How about the simple goodness of a hug or a warm handshake? Or the opportunity actually to look someone in the eye and to hear their voice in our ear rather than merely staring at an electronic device? We used to have the freedom to go where we wanted, when we wanted, to do what we wanted. Our freedom in this regard has been immensely greater than that of most people down through the entirety of human history. Have we marveled at God’s goodness in granting it to us? Or have we simply grown accustomed to it and therefore unappreciative of it. This freedom included gathering together as local churches, feasting really together at the Lord’s Table. The technology that keeps us worshipping together is amazing and is itself a tremendous reason for thanksgiving, but our physical separation reminds us of the goodness of life that in a much fuller sense is together.

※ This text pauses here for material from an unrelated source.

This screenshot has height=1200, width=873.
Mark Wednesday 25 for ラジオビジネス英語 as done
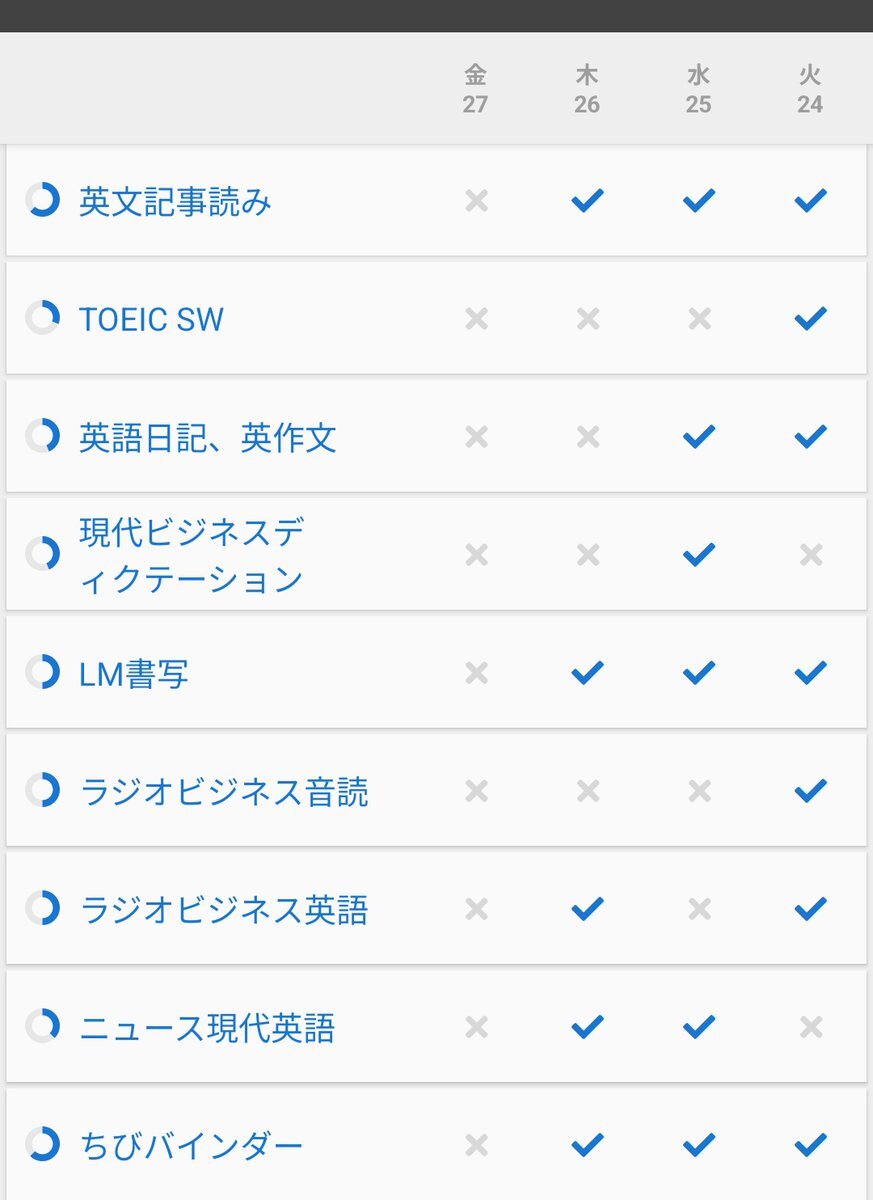pos(699,909)
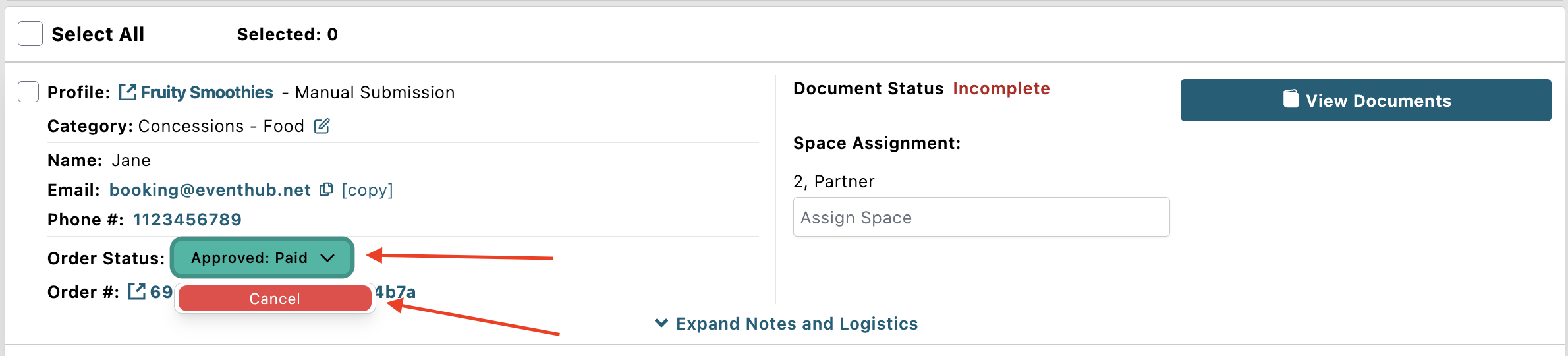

All of us are experiencing some level of social isolation right now. We all, in a sense, have become lepers. If we are willing to have our eyes opened, we can begin to understand – even if only at ever-so-surface a level – what it means to be cut off from human touch, human contact. And we can appreciate all the more deeply the goodness of real, personal interaction. Of course it would be huge overstatement to liken the deprivation that most of us are experiencing to what an actual leper must feel, so I mean the comparison only in the most limited sort of way. But my point is just this: we have lost something, temporarily, that is warm and good and that enlivens our souls. How much did we appreciate it when we had it? How much did we give thanks for it?
Examples could of course be multiplied. Take this opportunity to call as many to mind as you can. And give thanks. Let the present, temporary deprivation increase the sweetness of the memory of these things, and the joy of regaining them when, in God’s will, we do. Let their loss move us to offer thanks to God for blessing us in such extraordinary ways in the past and awaken a spirit of continuing thankfulness for all the good things he has granted us now – and for good things yet to come.